§ **Given exercise**
Rewrite the items from the line containing "Viewport: 2017px width, 1512px" through the end of the items, inclusive, swapping "Task" for "Instruction" and changing nothing else. Leave the pictures out of your answer.

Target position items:
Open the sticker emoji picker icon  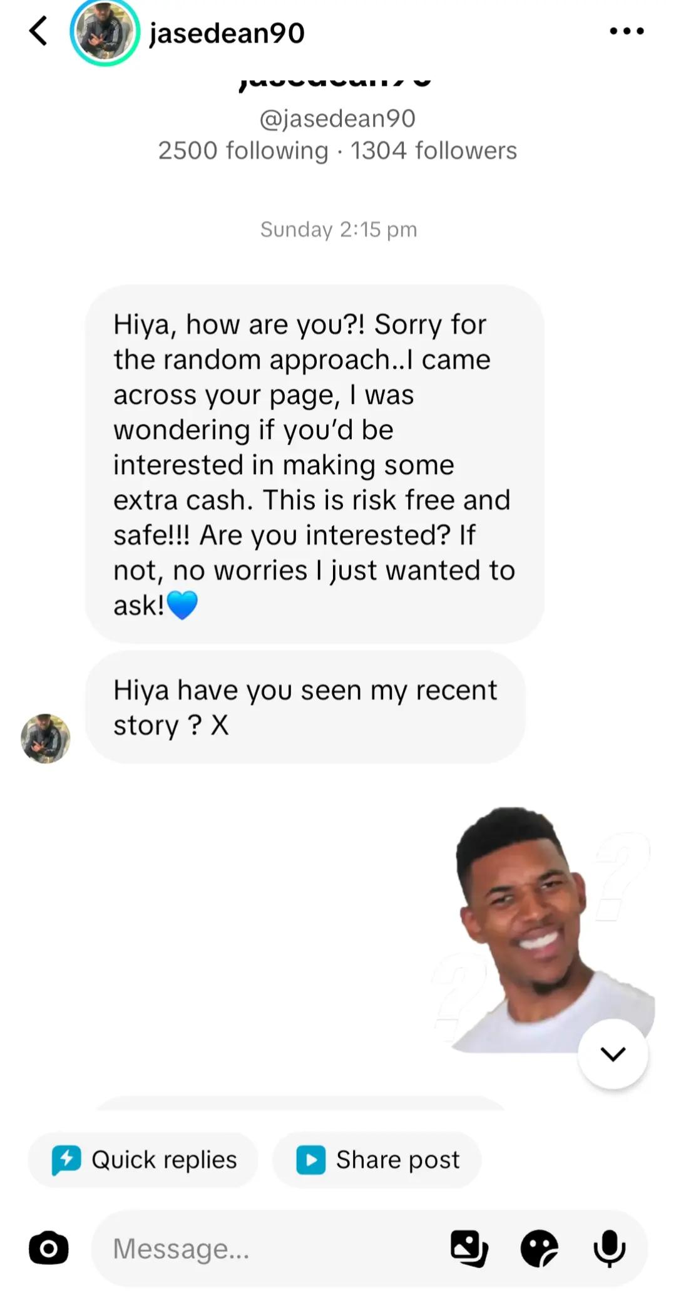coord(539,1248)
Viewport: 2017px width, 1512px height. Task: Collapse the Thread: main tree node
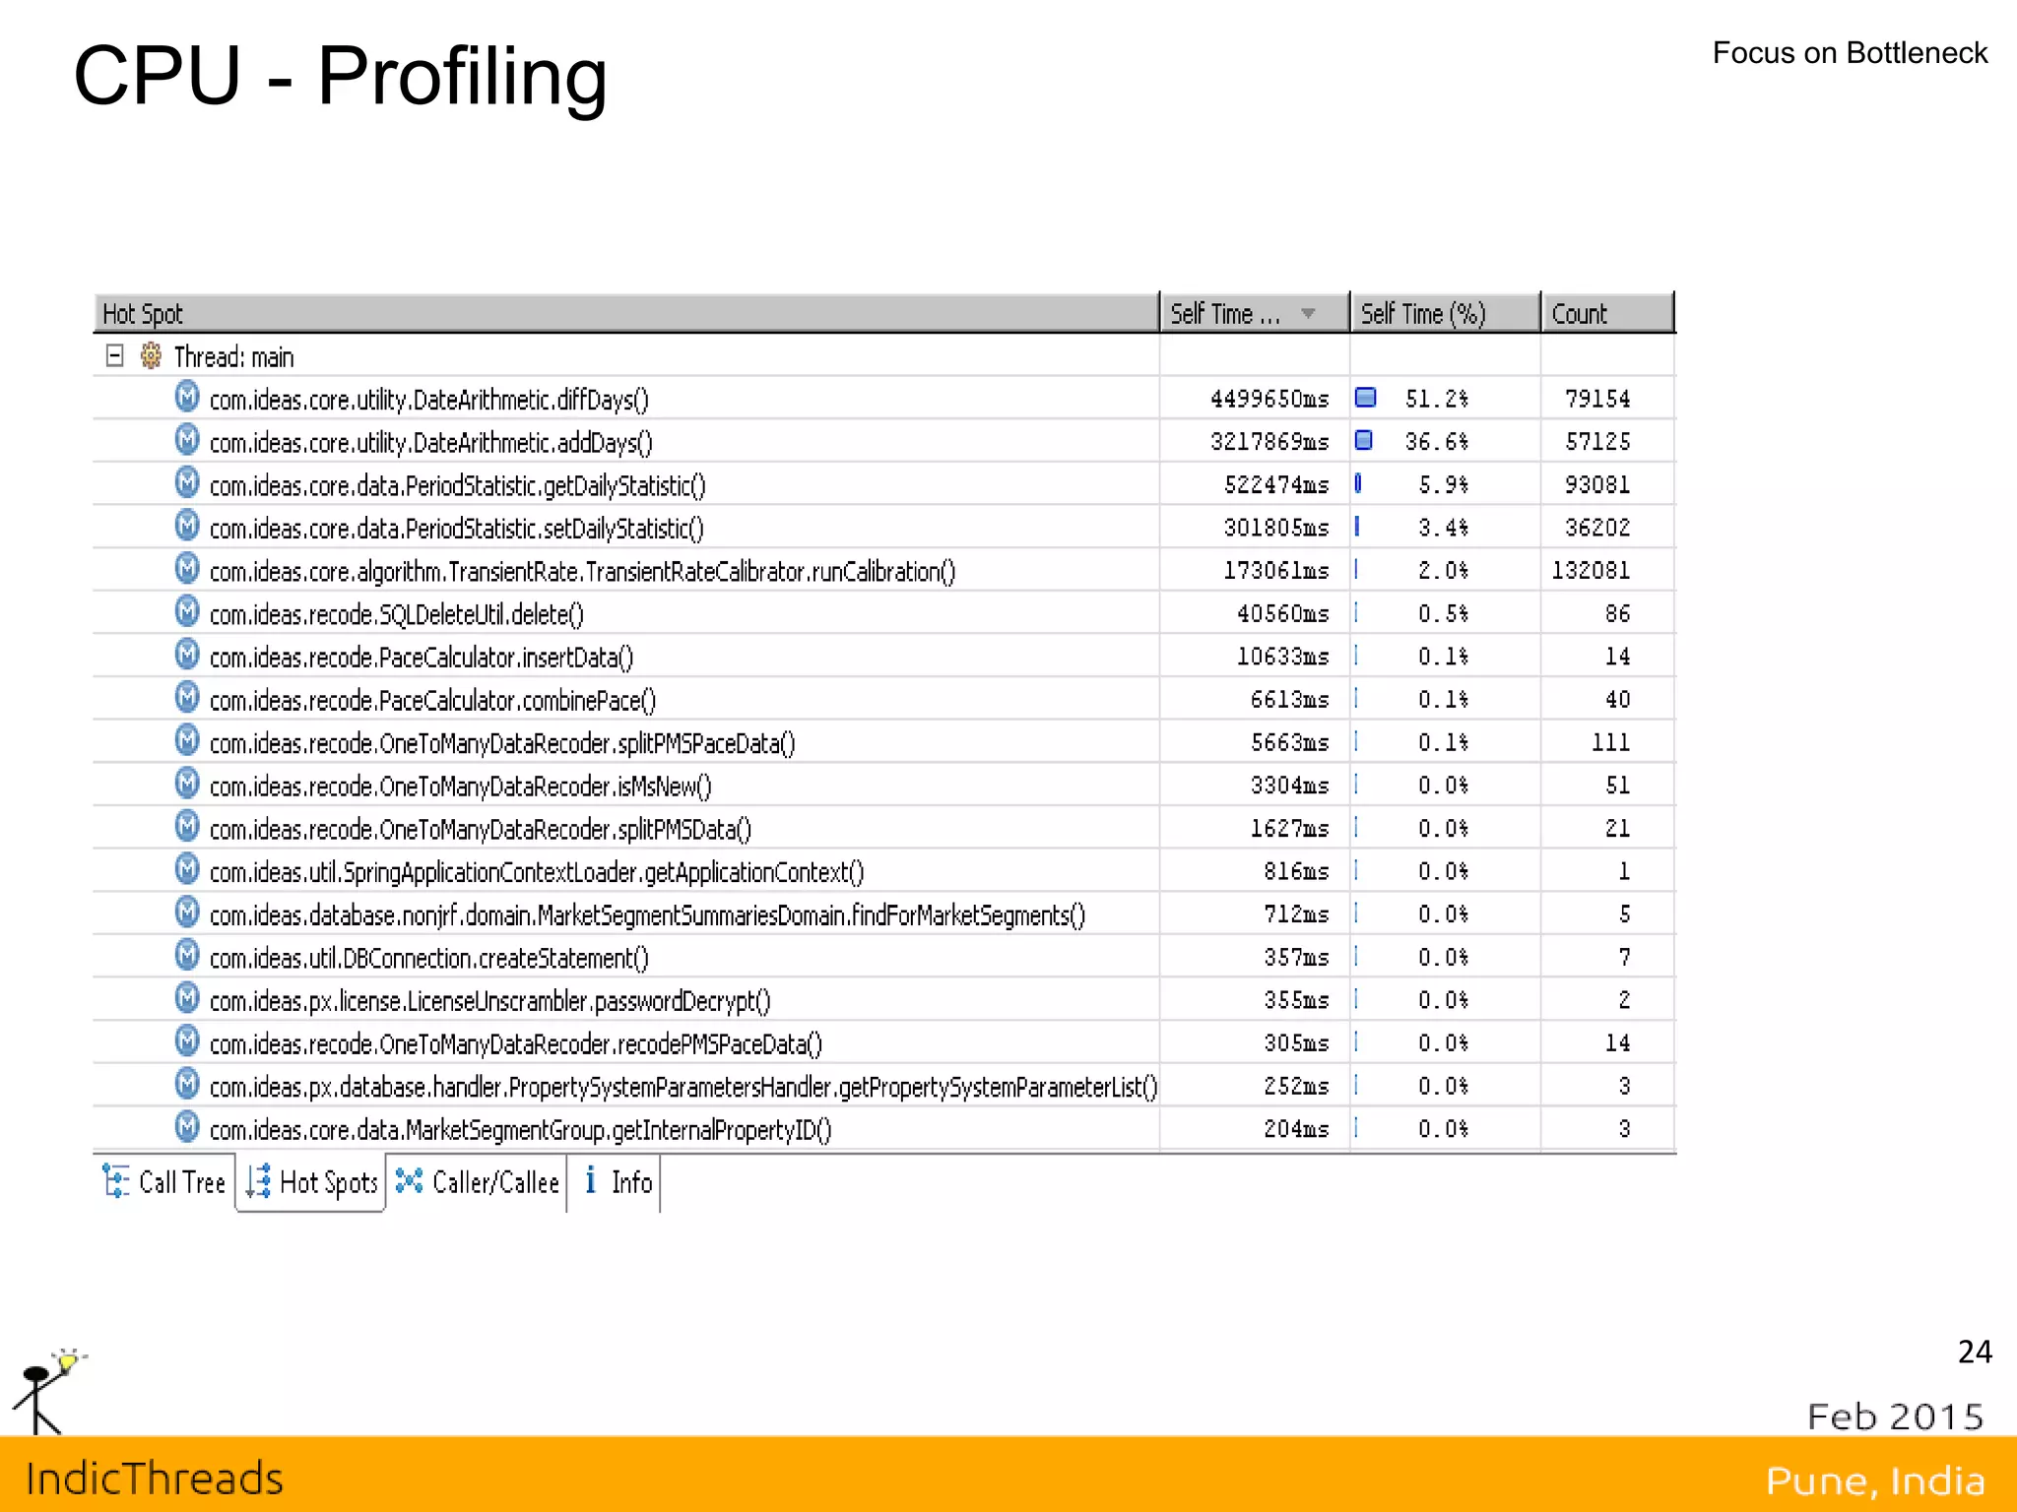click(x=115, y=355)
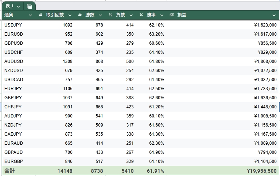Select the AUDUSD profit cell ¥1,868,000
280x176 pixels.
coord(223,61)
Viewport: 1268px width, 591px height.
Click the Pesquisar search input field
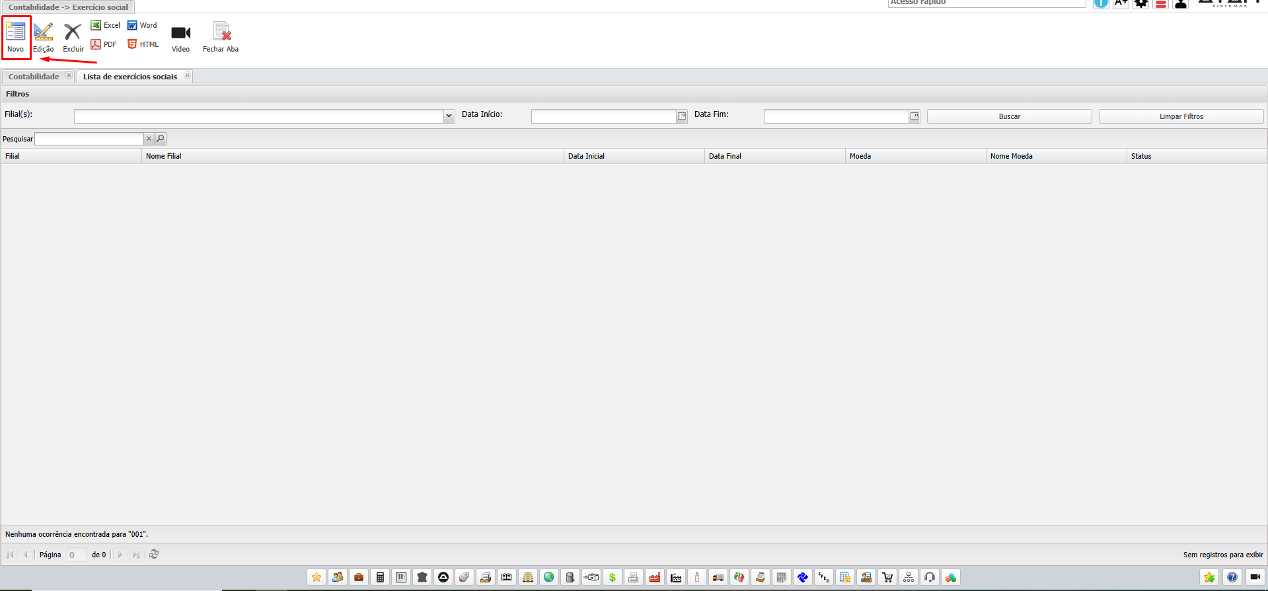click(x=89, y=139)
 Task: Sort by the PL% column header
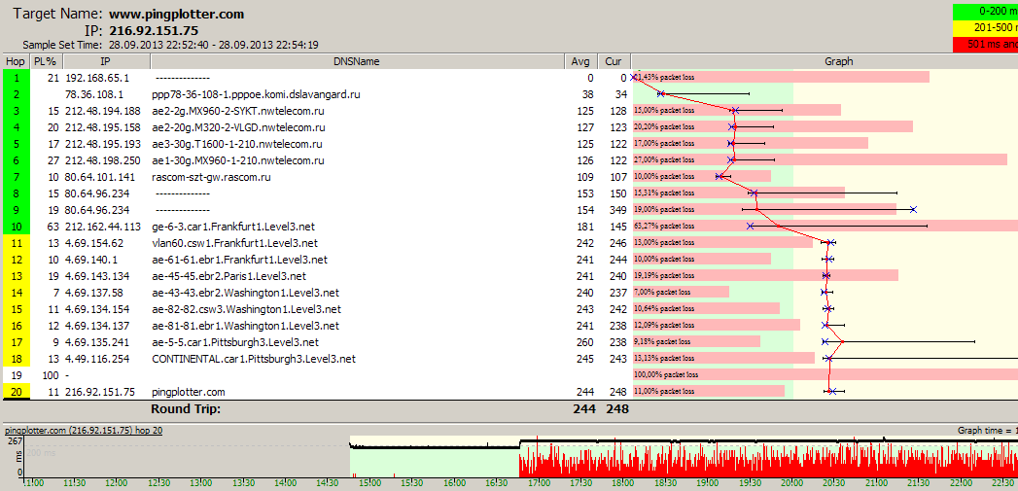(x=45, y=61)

§ **Task response**
Viewport: 2017px width, 1512px height. Instruction: Collapse the Thread: main tree node
click(x=115, y=355)
Select the AUDUSD profit cell ¥1,868,000
280x176 pixels.
coord(223,61)
Viewport: 1268px width, 591px height.
Click the Pesquisar search input field
click(x=89, y=139)
 Instruction: Sort by the PL% column header
(x=45, y=61)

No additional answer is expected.